Secure multi-party computation and collaboration

As various entities collaborate toward a common goal: the need for the individual data privacy as well as correct computation output. With confidential computing, it is possible to enable distributed multi-party computation and collaboration, where participants are ensured that their data or insights are protected even when being calculated outside their direct control.

Challenges

In multi-party collaborations (MPC), the biggest concern is how can the confidentiality and integrity of the data be preserved? For example, secure federated learning can be applied to cases in which multiple parties have private data that needs to be combined and analyzed without exposing the underlying data or machine learning models to any of the other parties. This technology can be applied to preventing fraud in financial services (as shown is Figure 1), detecting or developing cures for diseases in the healthcare industry (as shown in Figure 2), or gaining business insights. As the following diagram shows, multiple hospitals could combine data to train a machine learning model to clinically analyze medical images.
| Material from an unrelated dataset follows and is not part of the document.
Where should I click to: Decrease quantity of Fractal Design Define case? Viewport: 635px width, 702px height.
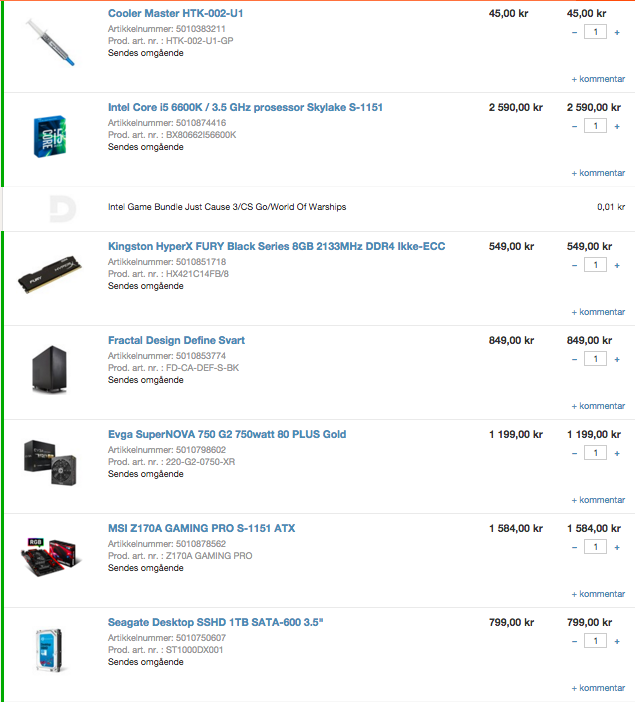[574, 359]
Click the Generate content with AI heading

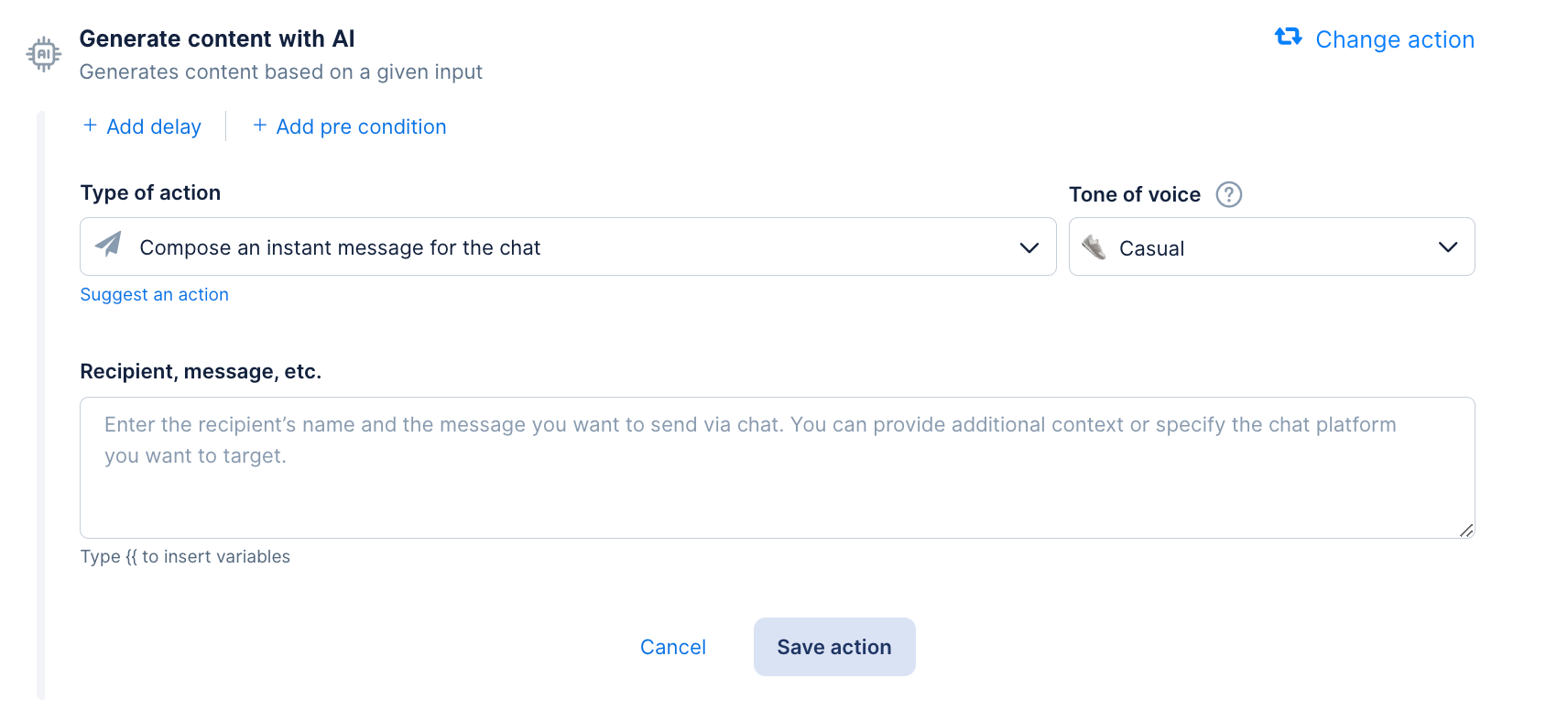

Secure multi-party computation - banks
Banks collaborate to find patterns of anti-money laundering

Secure multi-party computation - healthcare
Hospitals share data to help drug development and disease diagnostics

How can the Confidential Services Platform help?

With the Confidential Services Platform, each party brings encrypted data to a confidential computing enclave (such as a Hyper Protect Virtual Server) where data can be safely unencrypted and processed. Organizations can now ensure that data is protected against tampering and compromise, and data sovereignty and privacy regulations can be fulfilled. This includes threats within the partnering organizations and validating the integrity of the code processing that data. The data can be combined and analyzed and the results can be sent in an encrypted format back to each party. Data remains protected throughout the entire process: while in transit, in use and at rest. The following diagram illustrates a common SMPC implementation architecture with the Confidential Services Platform:

Hyper Protect implementation in SMPC
Hyper Protect implementation in SMPC

  • Sensitive data is processed within Hyper Protect Virtual Servers that are isolated computation enclaves with attestation records.
  • Data is stored in Cloud Object Storage, encrypted with keys generated in Hyper Protect Crypto Services backed by IBM LinuxONE and FIPS 140-2 Level 4 certified hardware security module (HSM).
  • Hyper Protect Crypto Services provide the third seed for generating the LUKS passphrase to encrypt your data volumes that are attached in Hyper Protect Virtual Server.